# Entfernte MySQL Datenbank für lokale Swing-App



## RoNa (7. Apr 2009)

Hallo,

ich möchte eine kleine JDBC-Anwendung in Swing erstellen. Kennt jemand einen Hoster, der eine MySQL Datenbank anbietet, die man auch entfernt nutzen kann?

Die meisten Hoster erlauben nur den Zugriff von 'localhost' .

Gruß,

Robert


----------



## Gelöschtes Mitglied 5909 (7. Apr 2009)

wieso mysql? verwende eine Java embedded db wie hsql, h2, derby,...


----------



## Ebenius (8. Apr 2009)

raiL hat gesagt.:


> wieso mysql? verwende eine Java embedded db wie hsql, h2, derby,...


Der Themeneröffner will *eine Datenbasis* im Internet für alle Klienten nutzen. Wie soll ihm da eine Embedded DB helfen? Hab ich nen Denkfehler oder Du?

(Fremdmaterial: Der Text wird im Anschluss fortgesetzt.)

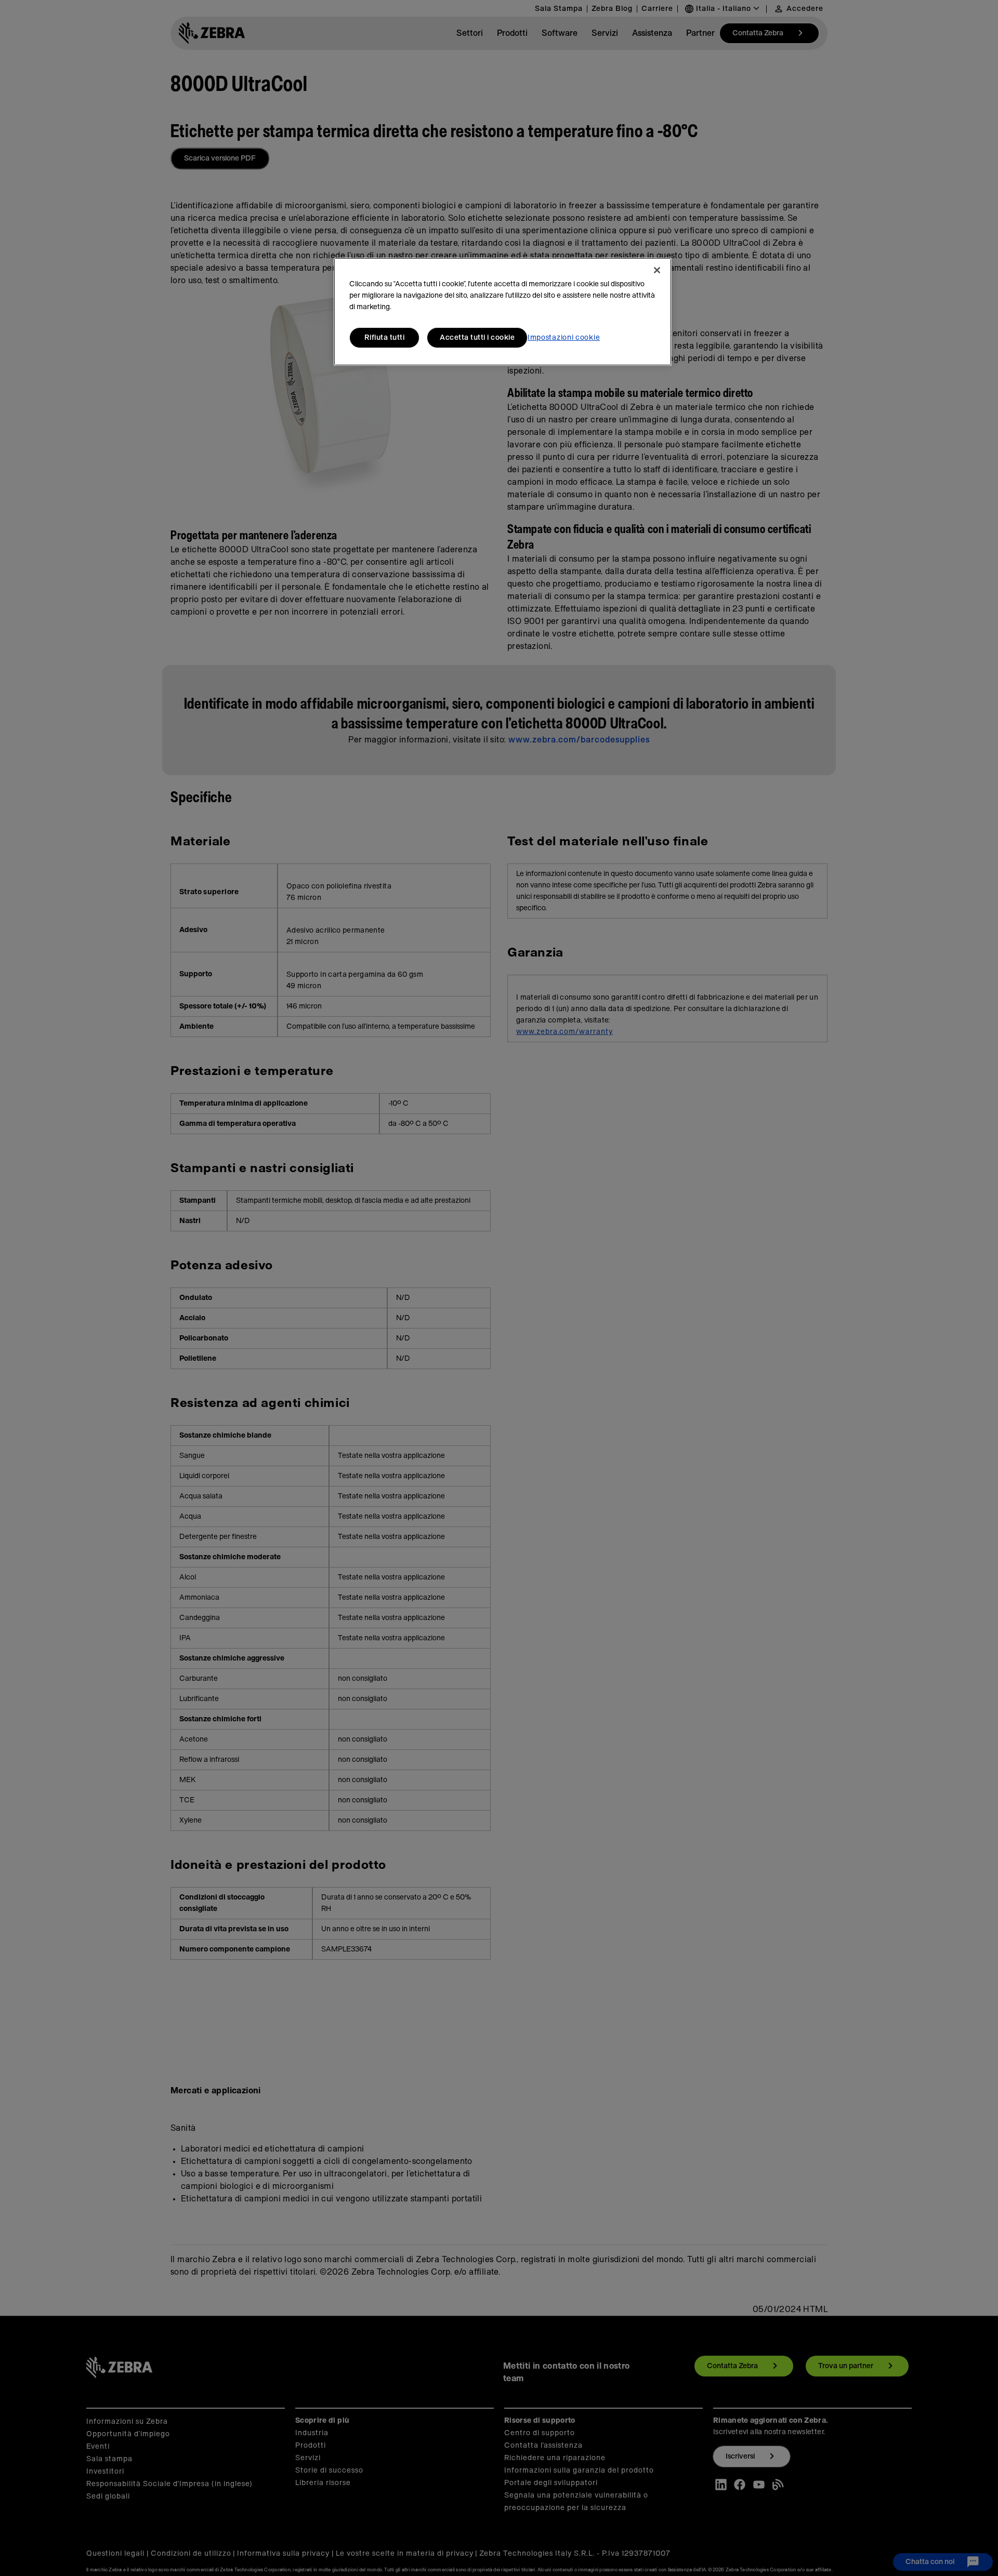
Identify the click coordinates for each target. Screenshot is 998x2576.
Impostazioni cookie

@robertnac: Ich kenne derzeit keinen. Notfalls eben einen vServer hosten lassen, wenn's das Taschengeld hergibt. Ich bin dazu zu geizig. 

Ebenius


----------



## RoNa (8. Apr 2009)

Hallo,

die Antwort hat meine Idee richtig erfasst. Der Witz bei der Sache mit der entfernter DB ist, dass so mehrere Personen mit der gleichen Daten arbeiten dürften.

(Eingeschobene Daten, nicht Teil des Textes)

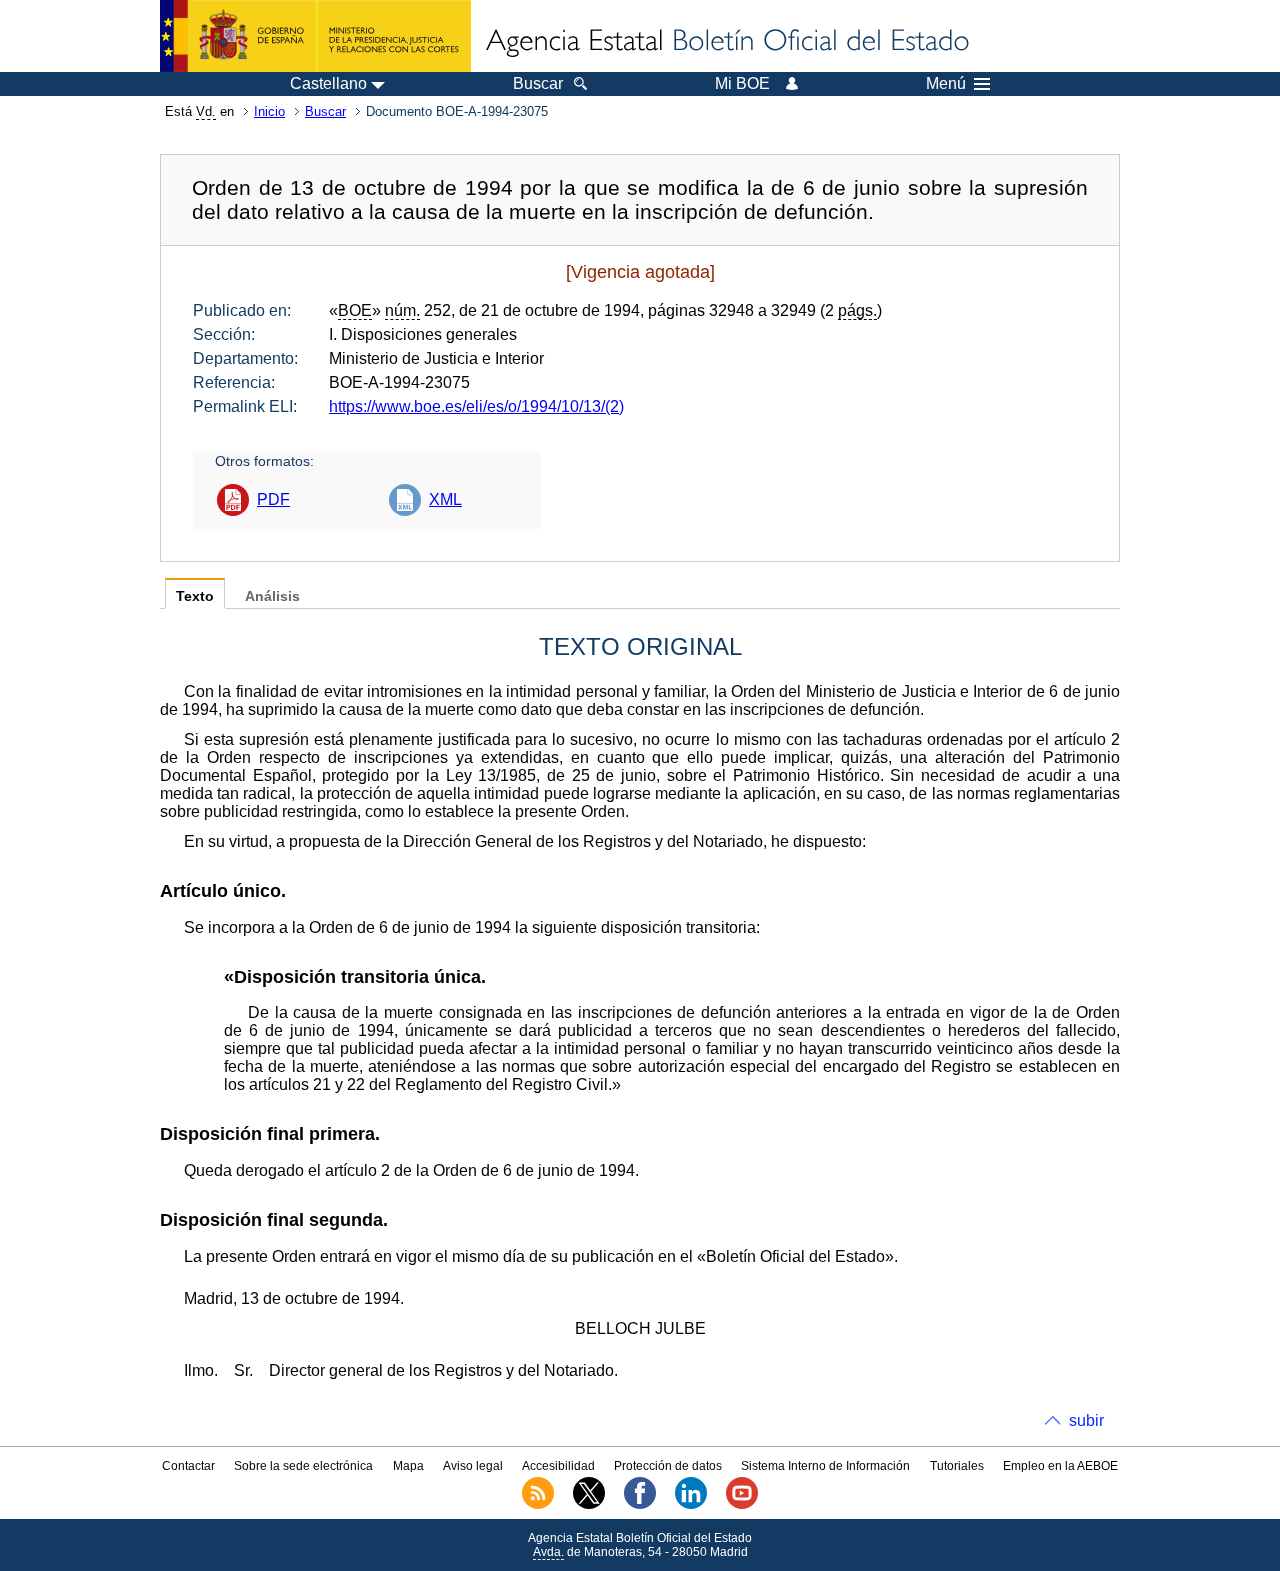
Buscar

Ich habe versucht 'jpmdbc' https://jpmdbc.dev.java.net/ , aber das unterstützt keine prepared statements.

Gruß,

Robert


----------



## L-ectron-X (8. Apr 2009)

Domains, Webspace, Domain-Webhosting, Server-Hosting Provider ALL-INKL oder 
1blu Webhosting - Internet-Lösungen für Privat und Business z.B. bieten das. Ich hab da auch eine Datenbank an eine lokale Anwendung gekoppelt.


----------



## RoNa (8. Apr 2009)

Super. Muss man den Zugriff im KAS einrichten? Ich hab' zuverlässig Zugang zu einem Account da, und würde das gerne ausprobieren.

Hast Du eine extra DB für den externen Zugriff oder hast Du nur Tabellen in einer Haupt-DB?

Gruß,

Robert


----------



## ARadauer (8. Apr 2009)

einfach db im kas einrichten, sind normalerweise von aussen erreichbar...

schreib mir eine pm ich richte dir schnell eine datenbank zum testen bei all-inkl ein...


----------



## L-ectron-X (8. Apr 2009)

robertnac hat gesagt.:


> Hast Du eine extra DB für den externen Zugriff oder hast Du nur Tabellen in einer Haupt-DB?


Alle dortigen DBs können von außen bearbeitet werden, sie müssen nur angelegt sein.


----------



## Funjoker (9. Apr 2009)

Ich kenne den hier :db4free.net - Databases for free: get a free MySQL database account (MySQL 5.1)
Der ist zwar langsam aber kostenlos und funzt


----------